── Page excerpt ──

Some health literacy techniques would also be great techniques for improving culturally and linguistic competence. Teach-backs—in which you ask a patient to describe back to you in their own words what you’ve explained or instructions you’ve given—could be used to pick up on cultural misunderstandings as well as health literacy issues. Similarly, asking patients to bring in all the medications they use is now done to identify misunderstandings in prescribed medications. It could also be used to identify alternative and complementary medicines a patient is using but may not have thought to tell their doctor about.
Can you briefly describe your recent work on improving health literacy among racially and ethnically diverse health care consumers?
I am leading the effort to create an Item Set to Address Health Literacy for the Hospital Consumer Assessment of Healthcare Providers and Systems (Hospital CAHPS). This survey asks adult inpatients about their experiences with hospital care and services. The item set includes questions on the quality of interpretation services, including complications in asking for an interpreter, language preferences, language proficiency, and other aspects of experiences with interpreters. This information is important to addressing health literacy because interpretation is key for limited English-proficient patients to understand their diagnoses, instructions for care, and other communications.
AHRQ also commissioned the Health Literacy Universal Precautions Toolkit, which offers primary care providers a way to assess their services for health literacy consideration, raise the awareness of staff, and work on specific issues. It is important to assume that all patients can benefit from clear communication and the clarification of understandings around one’s disease.
You wrote a guide on evidence-based decisionmaking for innovations in health care delivery. What should organizations consider when deciding if they should adopt an innovation?

───

Exercise details:
Extract the health literacy excerpt above in full, reproducing it word for word.

── Dataset content ──

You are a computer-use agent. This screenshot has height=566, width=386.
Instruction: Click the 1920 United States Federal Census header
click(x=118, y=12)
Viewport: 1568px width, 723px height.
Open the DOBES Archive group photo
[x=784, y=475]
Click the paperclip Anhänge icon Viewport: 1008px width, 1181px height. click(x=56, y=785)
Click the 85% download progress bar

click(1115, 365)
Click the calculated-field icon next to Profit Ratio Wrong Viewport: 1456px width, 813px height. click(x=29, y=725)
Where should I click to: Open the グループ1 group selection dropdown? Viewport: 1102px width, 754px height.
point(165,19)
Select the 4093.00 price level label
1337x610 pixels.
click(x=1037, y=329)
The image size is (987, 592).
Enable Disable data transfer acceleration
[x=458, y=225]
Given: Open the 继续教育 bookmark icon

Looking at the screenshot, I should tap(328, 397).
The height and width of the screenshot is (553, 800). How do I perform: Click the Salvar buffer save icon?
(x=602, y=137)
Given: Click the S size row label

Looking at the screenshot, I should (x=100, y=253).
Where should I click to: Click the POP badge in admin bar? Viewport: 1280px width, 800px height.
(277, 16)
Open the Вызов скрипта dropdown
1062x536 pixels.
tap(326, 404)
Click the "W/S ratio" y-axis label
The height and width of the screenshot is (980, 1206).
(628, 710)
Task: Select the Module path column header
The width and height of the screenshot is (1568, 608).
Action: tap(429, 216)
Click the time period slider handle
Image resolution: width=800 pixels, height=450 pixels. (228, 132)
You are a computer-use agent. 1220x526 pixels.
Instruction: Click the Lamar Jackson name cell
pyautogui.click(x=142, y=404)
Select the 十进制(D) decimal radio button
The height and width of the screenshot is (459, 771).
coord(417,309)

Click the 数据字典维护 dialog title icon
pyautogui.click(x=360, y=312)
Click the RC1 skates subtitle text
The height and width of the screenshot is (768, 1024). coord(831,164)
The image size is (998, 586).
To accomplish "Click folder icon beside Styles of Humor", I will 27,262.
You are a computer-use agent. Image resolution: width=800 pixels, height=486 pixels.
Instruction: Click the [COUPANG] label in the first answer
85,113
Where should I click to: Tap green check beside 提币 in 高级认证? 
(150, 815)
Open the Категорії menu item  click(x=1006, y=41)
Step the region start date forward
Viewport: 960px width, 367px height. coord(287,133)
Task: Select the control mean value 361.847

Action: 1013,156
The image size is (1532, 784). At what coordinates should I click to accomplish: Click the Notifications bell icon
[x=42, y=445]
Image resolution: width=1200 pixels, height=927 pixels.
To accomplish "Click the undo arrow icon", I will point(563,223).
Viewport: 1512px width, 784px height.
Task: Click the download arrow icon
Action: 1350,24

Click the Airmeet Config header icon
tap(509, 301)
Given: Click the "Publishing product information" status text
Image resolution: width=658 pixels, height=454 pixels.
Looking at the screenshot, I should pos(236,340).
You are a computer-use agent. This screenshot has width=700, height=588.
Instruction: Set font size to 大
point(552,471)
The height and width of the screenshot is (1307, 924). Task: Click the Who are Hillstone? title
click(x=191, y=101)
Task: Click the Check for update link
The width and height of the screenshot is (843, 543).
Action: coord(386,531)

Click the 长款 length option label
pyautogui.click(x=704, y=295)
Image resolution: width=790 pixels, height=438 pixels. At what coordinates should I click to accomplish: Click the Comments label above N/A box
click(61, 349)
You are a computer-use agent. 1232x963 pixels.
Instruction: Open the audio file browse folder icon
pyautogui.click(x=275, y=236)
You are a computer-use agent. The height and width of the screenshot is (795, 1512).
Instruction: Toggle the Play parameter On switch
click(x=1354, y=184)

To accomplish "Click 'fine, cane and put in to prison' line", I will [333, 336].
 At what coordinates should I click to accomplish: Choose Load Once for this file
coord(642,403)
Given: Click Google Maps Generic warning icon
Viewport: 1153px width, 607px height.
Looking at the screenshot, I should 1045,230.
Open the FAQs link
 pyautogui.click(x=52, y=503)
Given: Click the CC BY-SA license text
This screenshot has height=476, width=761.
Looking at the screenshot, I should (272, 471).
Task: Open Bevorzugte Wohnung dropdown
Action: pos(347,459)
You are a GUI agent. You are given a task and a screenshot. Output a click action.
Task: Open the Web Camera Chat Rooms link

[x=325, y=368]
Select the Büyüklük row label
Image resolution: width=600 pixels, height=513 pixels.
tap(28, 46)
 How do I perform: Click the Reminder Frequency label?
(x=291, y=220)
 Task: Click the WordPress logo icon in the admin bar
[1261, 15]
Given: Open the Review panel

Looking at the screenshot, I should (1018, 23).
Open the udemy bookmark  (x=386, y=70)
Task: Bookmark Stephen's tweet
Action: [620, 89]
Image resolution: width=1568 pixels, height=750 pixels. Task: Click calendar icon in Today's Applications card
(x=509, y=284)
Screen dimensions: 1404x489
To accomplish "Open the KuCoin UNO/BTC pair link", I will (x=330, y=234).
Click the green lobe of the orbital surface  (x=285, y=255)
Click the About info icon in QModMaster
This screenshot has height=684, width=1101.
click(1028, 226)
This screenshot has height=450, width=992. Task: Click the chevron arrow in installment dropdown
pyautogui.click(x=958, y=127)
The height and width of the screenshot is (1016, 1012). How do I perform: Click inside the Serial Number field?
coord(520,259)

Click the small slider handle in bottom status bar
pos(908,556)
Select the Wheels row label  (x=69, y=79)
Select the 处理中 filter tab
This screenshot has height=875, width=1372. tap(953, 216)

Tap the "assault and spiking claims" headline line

───

Problem solution:
Some health literacy techniques would also be great techniques for improving culturally and linguistic competence. Teach-backs—in which you ask a patient to describe back to you in their own words what you’ve explained or instructions you’ve given—could be used to pick up on cultural misunderstandings as well as health literacy issues. Similarly, asking patients to bring in all the medications they use is now done to identify misunderstandings in prescribed medications. It could also be used to identify alternative and complementary medicines a patient is using but may not have thought to tell their doctor about.
Can you briefly describe your recent work on improving health literacy among racially and ethnically diverse health care consumers?
I am leading the effort to create an Item Set to Address Health Literacy for the Hospital Consumer Assessment of Healthcare Providers and Systems (Hospital CAHPS). This survey asks adult inpatients about their experiences with hospital care and services. The item set includes questions on the quality of interpretation services, including complications in asking for an interpreter, language preferences, language proficiency, and other aspects of experiences with interpreters. This information is important to addressing health literacy because interpretation is key for limited English-proficient patients to understand their diagnoses, instructions for care, and other communications.
AHRQ also commissioned the Health Literacy Universal Precautions Toolkit, which offers primary care providers a way to assess their services for health literacy consideration, raise the awareness of staff, and work on specific issues. It is important to assume that all patients can benefit from clear communication and the clarification of understandings around one’s disease.
You wrote a guide on evidence-based decisionmaking for innovations in health care delivery. What should organizations consider when deciding if they should adopt an innovation?